I put everything on Google's Backup and Sync... and was initially happy enough
with it as a replacement for Dropbox.

Then my laptop crashed.

When I went to restore, I was limited to copying files down 2 GB at a time.

Worse... the process didn't tell me that, I had to figure it out after doing a
few downloads and finding that not all my files made it. There was no warning,
no errors. I hit download on a folder, it came down "successfully" but when I
looked at the contents locally vs. what was on Google Drive it never matched
up.

Can't stress enough how shitty this was. I had to manually save everything and
manually check to make sure it all saved. I'm still not convinced I got it all
downloaded correctly. Took probably 100 hours of my time.

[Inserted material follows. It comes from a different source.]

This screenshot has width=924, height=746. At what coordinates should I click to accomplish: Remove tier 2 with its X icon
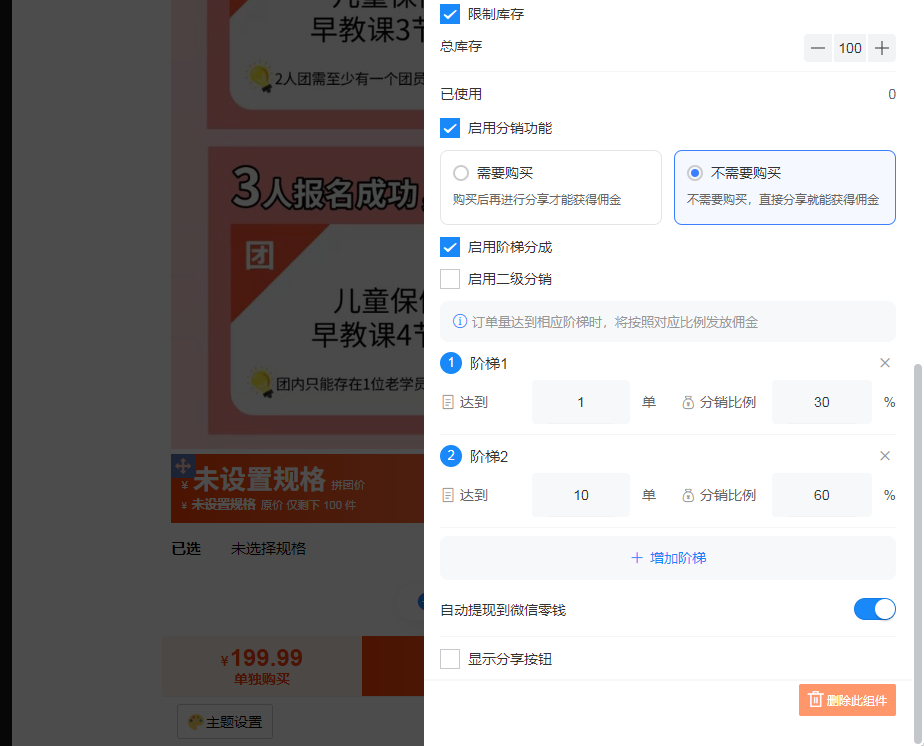(884, 456)
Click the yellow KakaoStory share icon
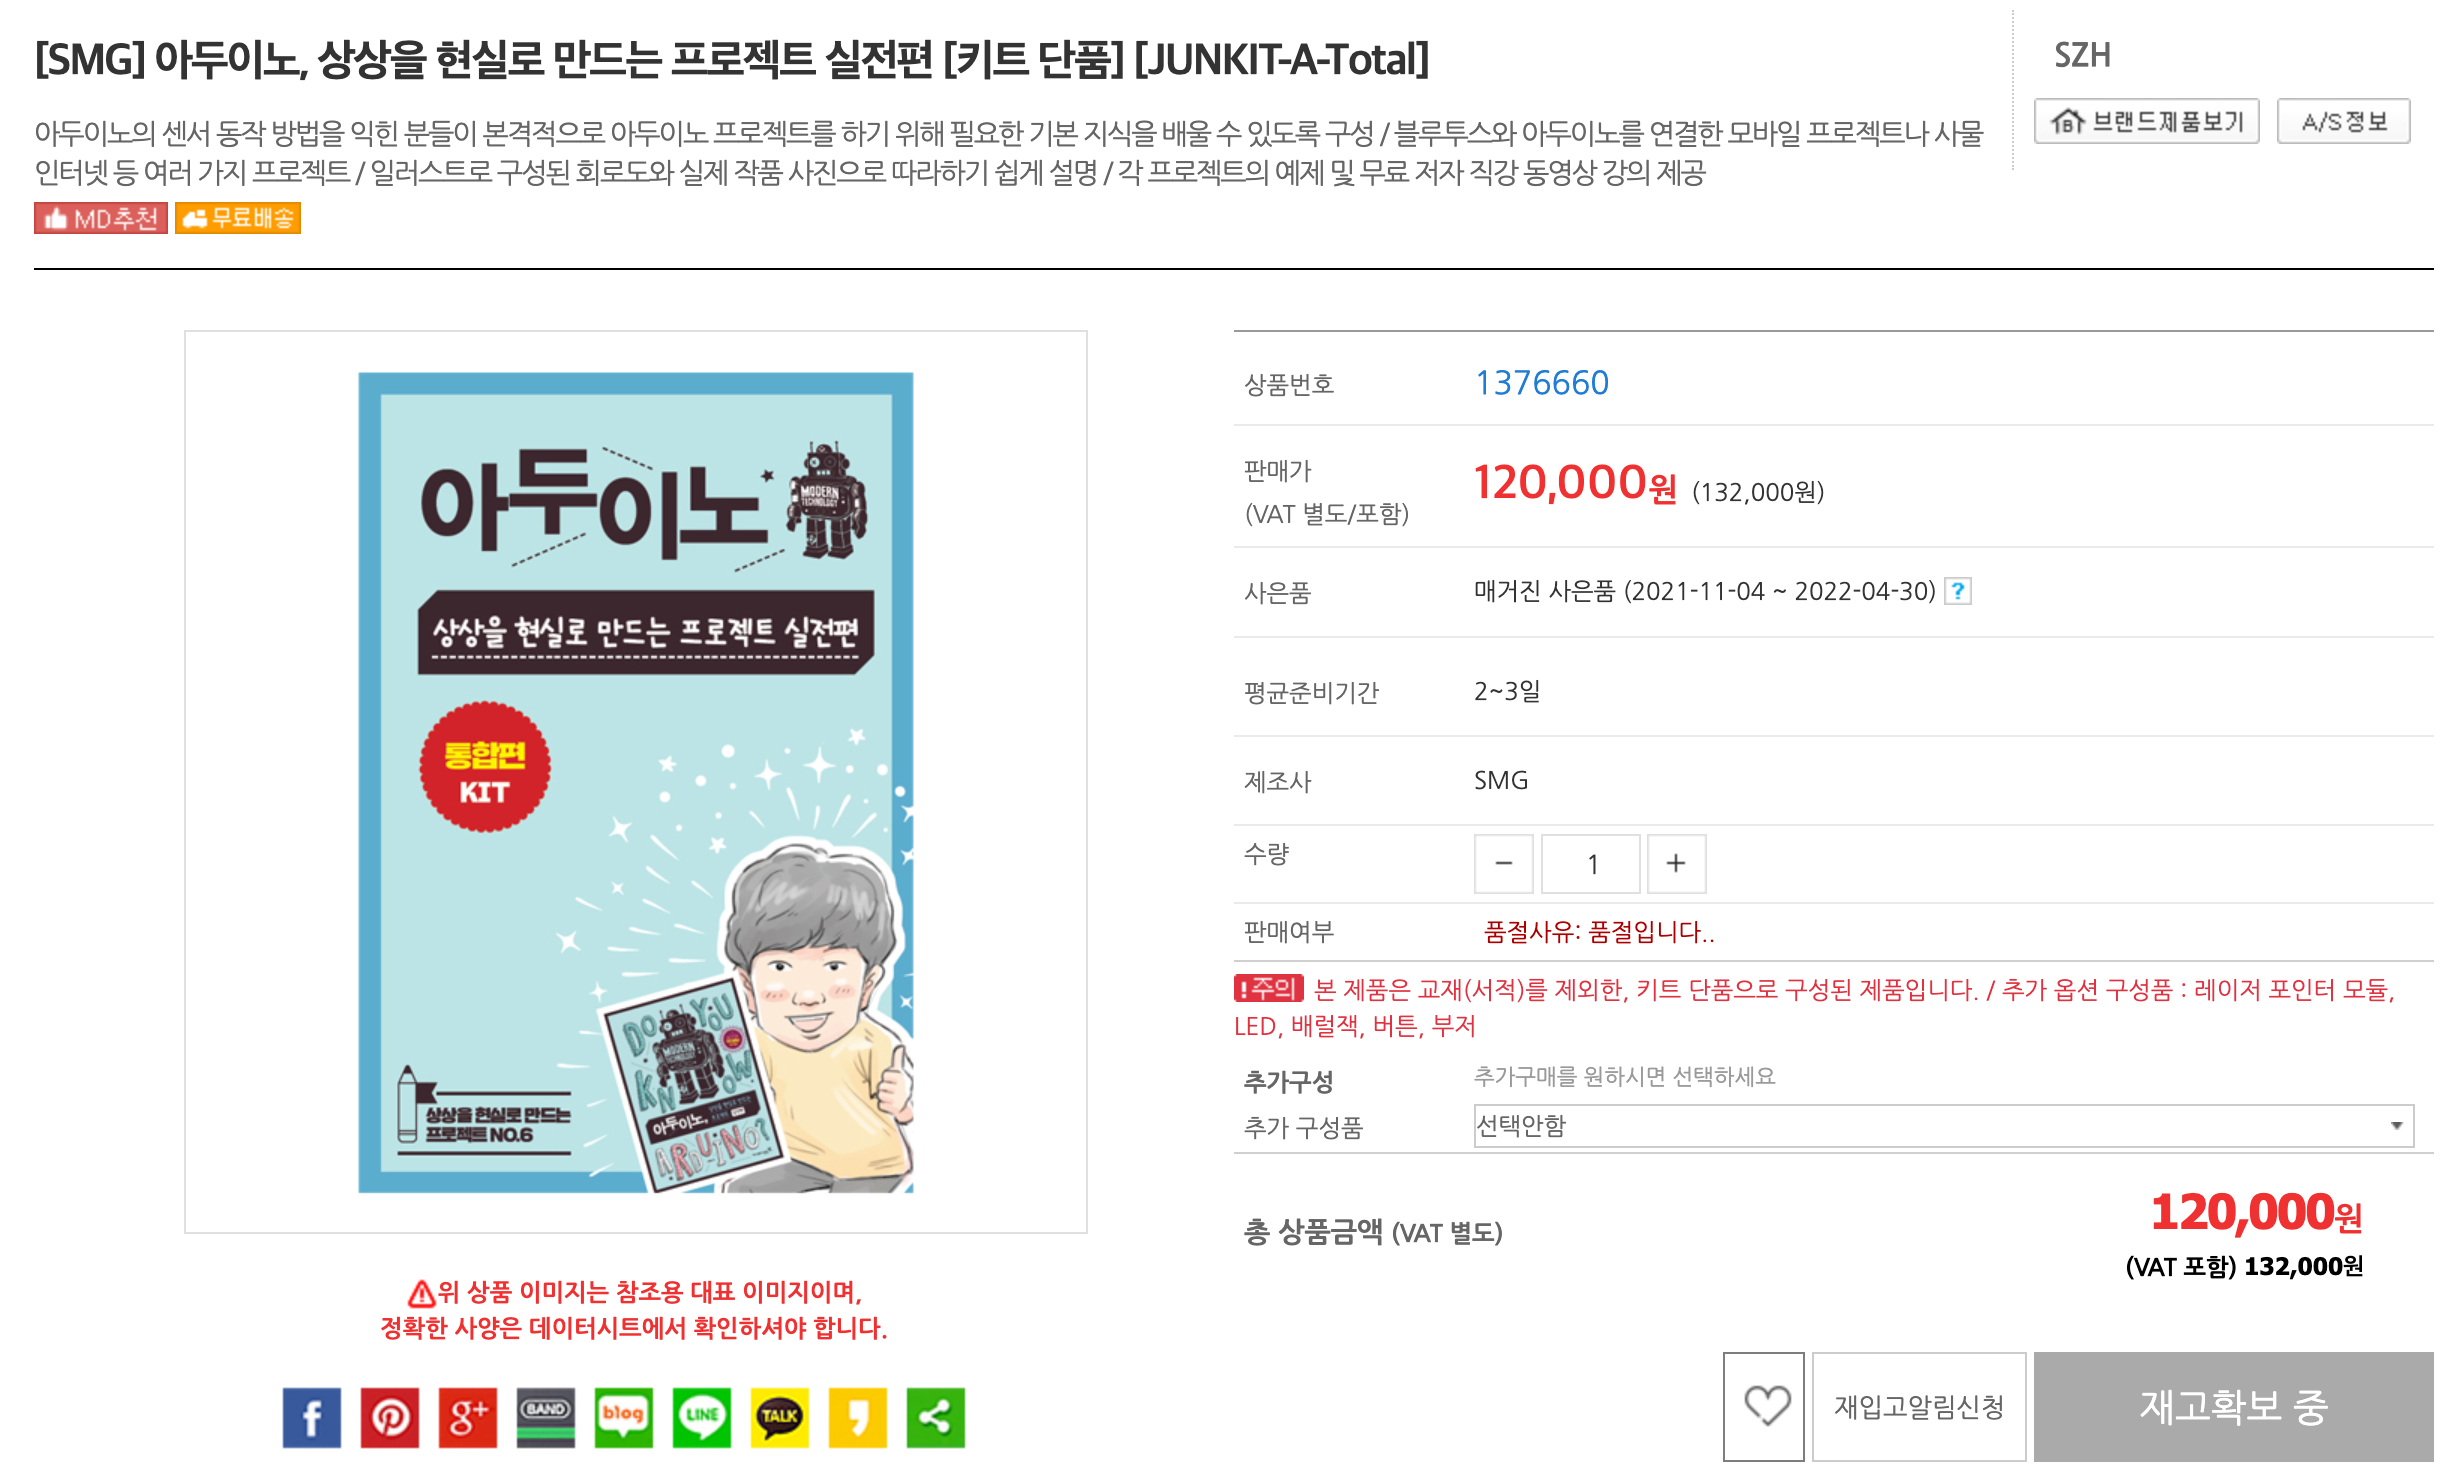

Never a single error
message if you tried to download a folder that was bigger than 2 GB, but
behind the scenes it was truncating files.

------
wodenokoto
A lot of people are saying the page is really busy. Visiting on mobile
(Firefox) this is probably one of the quietest landing pages I've seen:

A logo

A headline

Two short sentences

A sign up box

A note saying that paying customers will eventually automatically be upgraded.

That's it.

No pictures. No movies. No backgrounds. No parallax. No nothing.

Did they completely change the landing page since this was posted 20 minutes
ago?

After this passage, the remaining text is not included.